= Work to complete =
Look below for the line that has "PRIVATISATION ET GROUPES (532, 27)". Set down the lines from there through the line that has "Menü (342, 27)", exactly as written.

= Given data =
=== Section Start ===
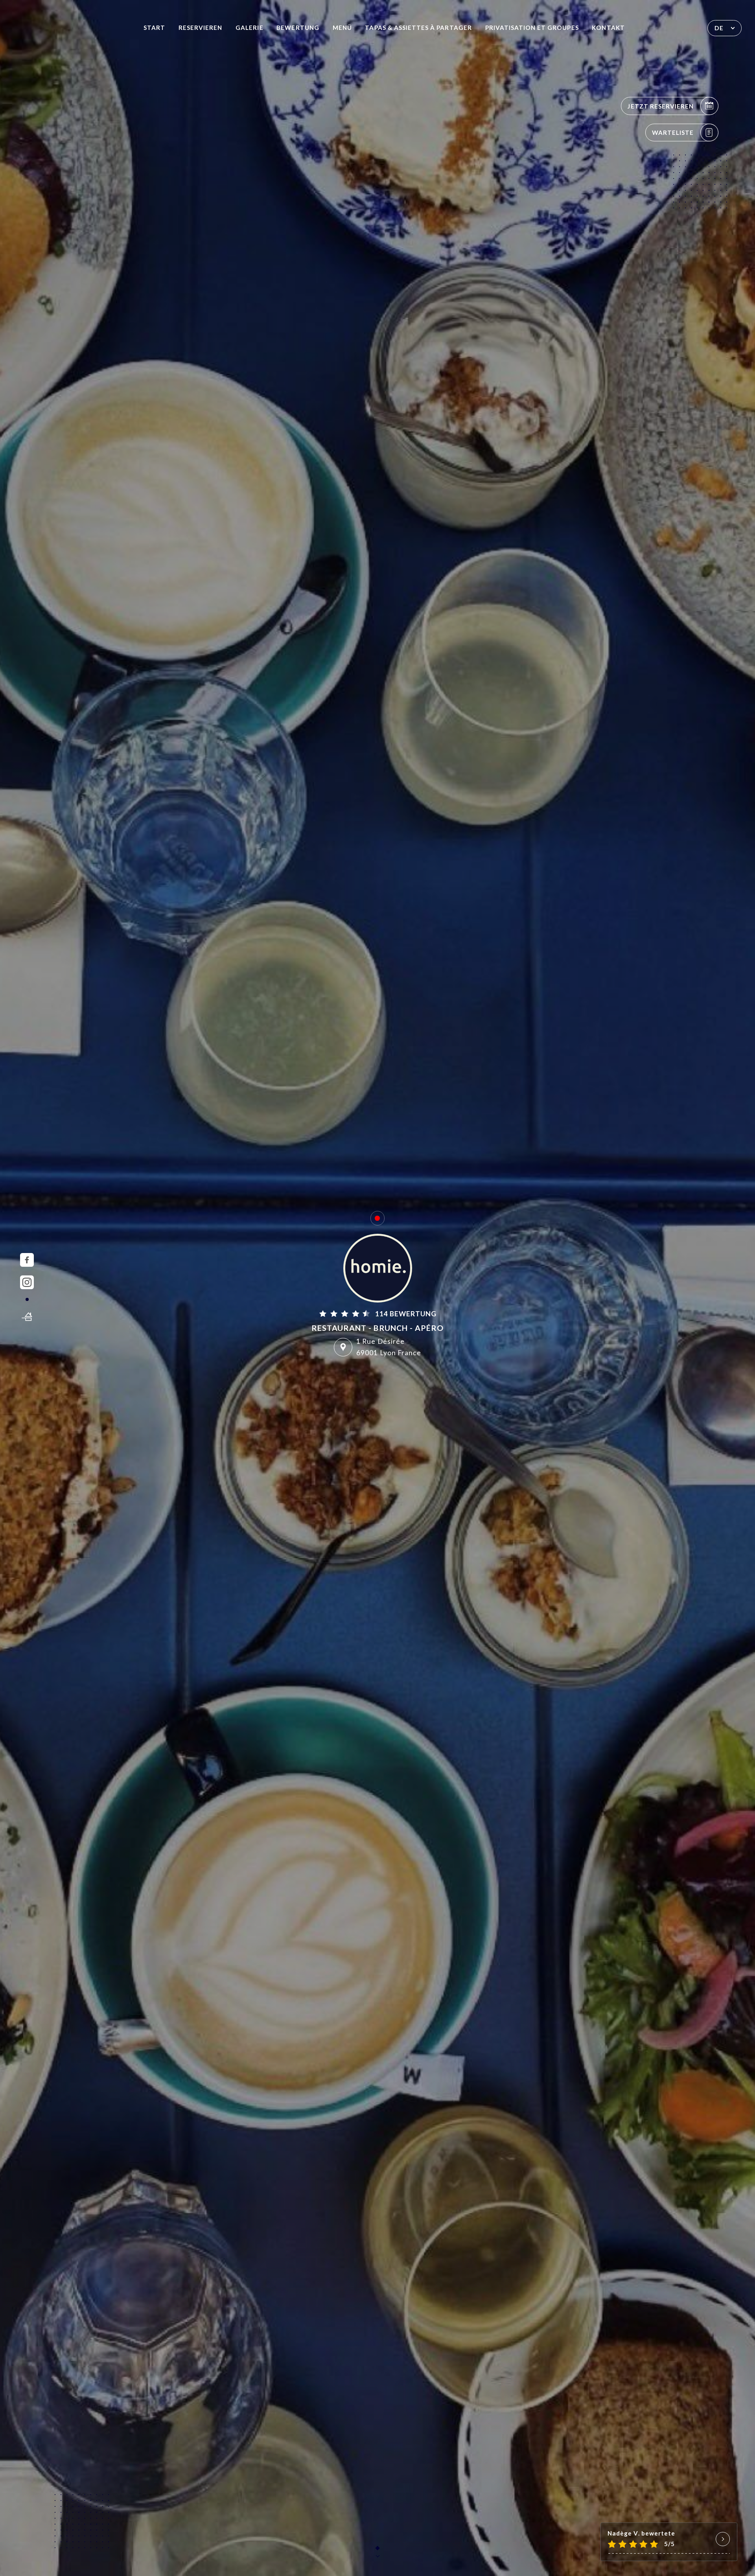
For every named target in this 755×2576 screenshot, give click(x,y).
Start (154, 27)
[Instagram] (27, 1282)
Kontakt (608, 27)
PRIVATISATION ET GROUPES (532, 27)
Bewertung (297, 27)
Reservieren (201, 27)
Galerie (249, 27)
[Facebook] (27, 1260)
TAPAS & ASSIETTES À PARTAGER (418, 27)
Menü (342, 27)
=== Section End ===
=== Section Start ===
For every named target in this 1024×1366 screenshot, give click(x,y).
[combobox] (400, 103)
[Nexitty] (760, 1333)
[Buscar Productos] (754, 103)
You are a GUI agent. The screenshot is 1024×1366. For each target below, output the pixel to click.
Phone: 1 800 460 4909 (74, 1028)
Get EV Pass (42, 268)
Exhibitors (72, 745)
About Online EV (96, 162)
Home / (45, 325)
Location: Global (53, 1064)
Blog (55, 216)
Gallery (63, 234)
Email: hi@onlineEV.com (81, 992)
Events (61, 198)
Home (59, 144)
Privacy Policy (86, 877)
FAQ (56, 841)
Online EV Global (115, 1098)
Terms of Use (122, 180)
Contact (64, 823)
=== Section End ===
=== Section Start ===
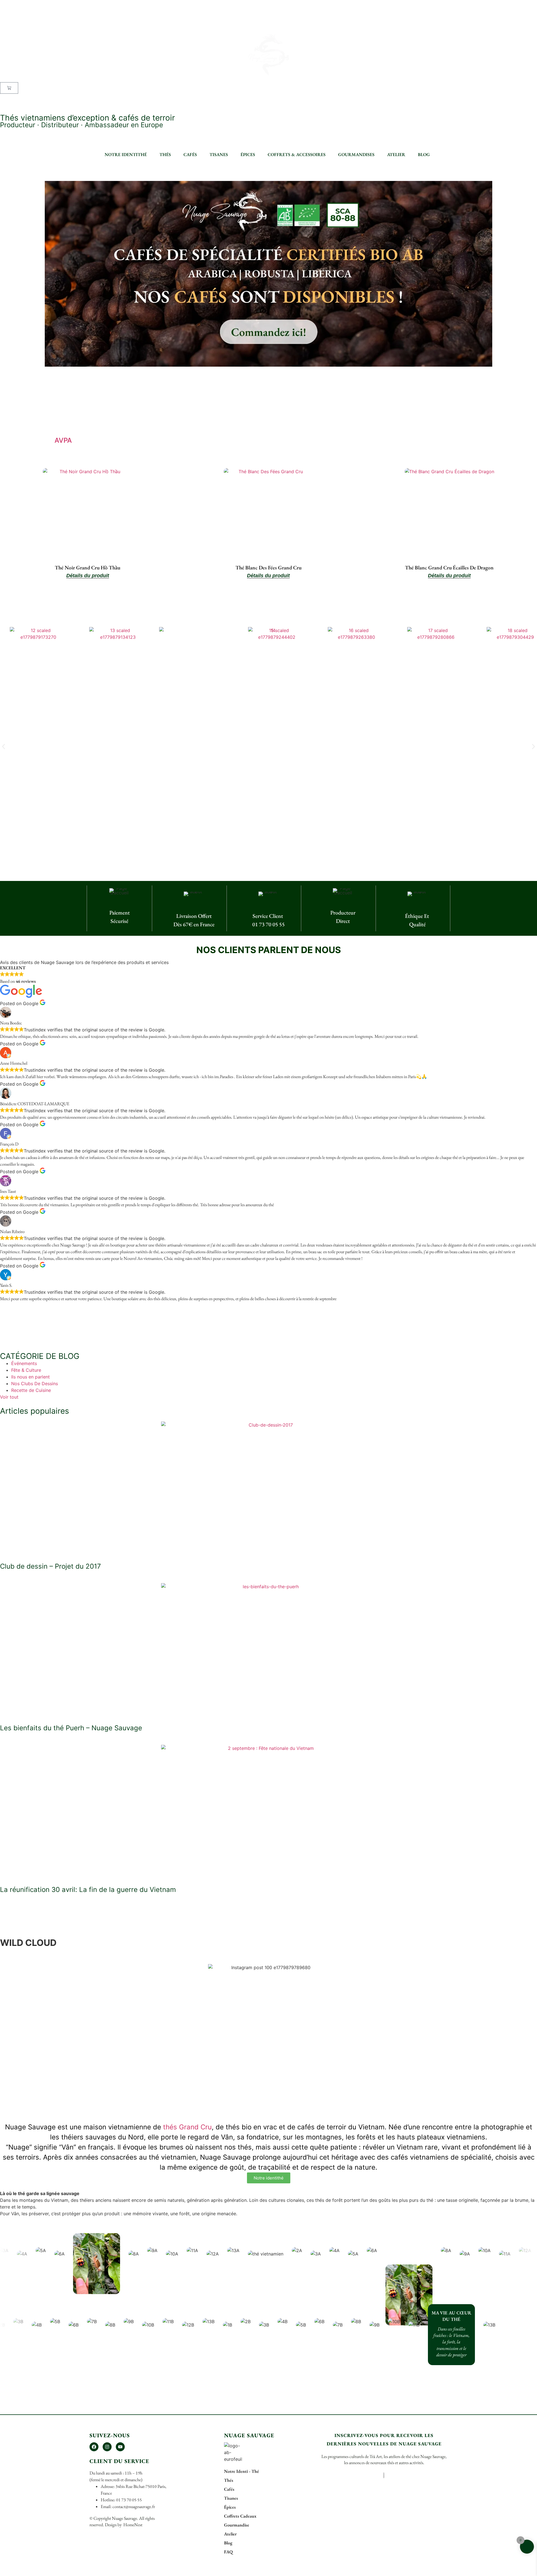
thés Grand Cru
=== Section End ===
= Output for this exercise =
PRIVATISATION ET GROUPES (532, 27)
Bewertung (297, 27)
Reservieren (201, 27)
Galerie (249, 27)
[Facebook] (27, 1260)
TAPAS & ASSIETTES À PARTAGER (418, 27)
Menü (342, 27)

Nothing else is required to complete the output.